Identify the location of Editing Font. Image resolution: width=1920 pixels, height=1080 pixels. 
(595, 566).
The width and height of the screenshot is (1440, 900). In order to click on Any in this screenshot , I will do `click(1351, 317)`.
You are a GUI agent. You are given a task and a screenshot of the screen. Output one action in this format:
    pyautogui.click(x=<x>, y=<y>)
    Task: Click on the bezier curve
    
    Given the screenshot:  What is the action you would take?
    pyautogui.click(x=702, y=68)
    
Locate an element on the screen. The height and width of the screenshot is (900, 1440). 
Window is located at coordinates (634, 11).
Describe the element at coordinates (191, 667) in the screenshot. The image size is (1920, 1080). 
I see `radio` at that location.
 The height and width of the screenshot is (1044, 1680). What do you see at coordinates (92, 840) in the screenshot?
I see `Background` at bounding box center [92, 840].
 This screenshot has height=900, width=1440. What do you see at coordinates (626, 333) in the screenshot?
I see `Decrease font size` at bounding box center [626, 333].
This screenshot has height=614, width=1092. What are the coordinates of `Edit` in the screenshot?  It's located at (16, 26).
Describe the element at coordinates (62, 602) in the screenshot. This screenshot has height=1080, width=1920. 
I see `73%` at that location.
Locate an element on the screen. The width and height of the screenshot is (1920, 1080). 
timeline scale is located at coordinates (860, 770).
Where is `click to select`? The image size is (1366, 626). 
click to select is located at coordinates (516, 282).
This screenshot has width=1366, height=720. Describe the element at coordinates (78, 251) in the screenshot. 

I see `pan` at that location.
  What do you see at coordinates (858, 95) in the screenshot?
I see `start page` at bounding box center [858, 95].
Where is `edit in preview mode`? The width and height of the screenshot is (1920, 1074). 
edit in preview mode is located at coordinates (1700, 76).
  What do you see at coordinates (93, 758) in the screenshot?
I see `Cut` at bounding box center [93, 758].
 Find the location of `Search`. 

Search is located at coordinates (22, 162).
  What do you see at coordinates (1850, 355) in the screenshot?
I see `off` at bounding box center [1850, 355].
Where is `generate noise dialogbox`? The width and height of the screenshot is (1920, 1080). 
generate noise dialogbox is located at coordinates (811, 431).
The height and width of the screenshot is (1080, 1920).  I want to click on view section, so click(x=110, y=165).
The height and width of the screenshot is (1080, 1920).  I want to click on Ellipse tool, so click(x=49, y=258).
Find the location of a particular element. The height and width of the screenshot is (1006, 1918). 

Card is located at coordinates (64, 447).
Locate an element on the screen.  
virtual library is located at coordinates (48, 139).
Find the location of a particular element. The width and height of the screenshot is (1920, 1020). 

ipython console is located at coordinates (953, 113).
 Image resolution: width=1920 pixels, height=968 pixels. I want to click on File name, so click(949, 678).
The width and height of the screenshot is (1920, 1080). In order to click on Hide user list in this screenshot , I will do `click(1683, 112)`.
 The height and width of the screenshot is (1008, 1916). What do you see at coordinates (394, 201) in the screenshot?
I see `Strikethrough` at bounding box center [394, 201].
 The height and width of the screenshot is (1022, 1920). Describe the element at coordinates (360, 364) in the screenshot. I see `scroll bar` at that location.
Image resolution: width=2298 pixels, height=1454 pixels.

════

◆ Exercise requirements ◆
Reproduce, without alteration, the part of the items above that begins with the line containing "Describe the element at coordinates (191, 667)" and ends with the line containing "click to select is", including both of those lines.

◆ Expected answer ◆
Describe the element at coordinates (191, 667) in the screenshot. The image size is (1920, 1080). 
I see `radio` at that location.
 The height and width of the screenshot is (1044, 1680). What do you see at coordinates (92, 840) in the screenshot?
I see `Background` at bounding box center [92, 840].
 This screenshot has height=900, width=1440. What do you see at coordinates (626, 333) in the screenshot?
I see `Decrease font size` at bounding box center [626, 333].
This screenshot has height=614, width=1092. What are the coordinates of `Edit` in the screenshot?  It's located at (16, 26).
Describe the element at coordinates (62, 602) in the screenshot. This screenshot has height=1080, width=1920. 
I see `73%` at that location.
Locate an element on the screen. The width and height of the screenshot is (1920, 1080). 
timeline scale is located at coordinates (860, 770).
Where is `click to select`? The image size is (1366, 626). 
click to select is located at coordinates (516, 282).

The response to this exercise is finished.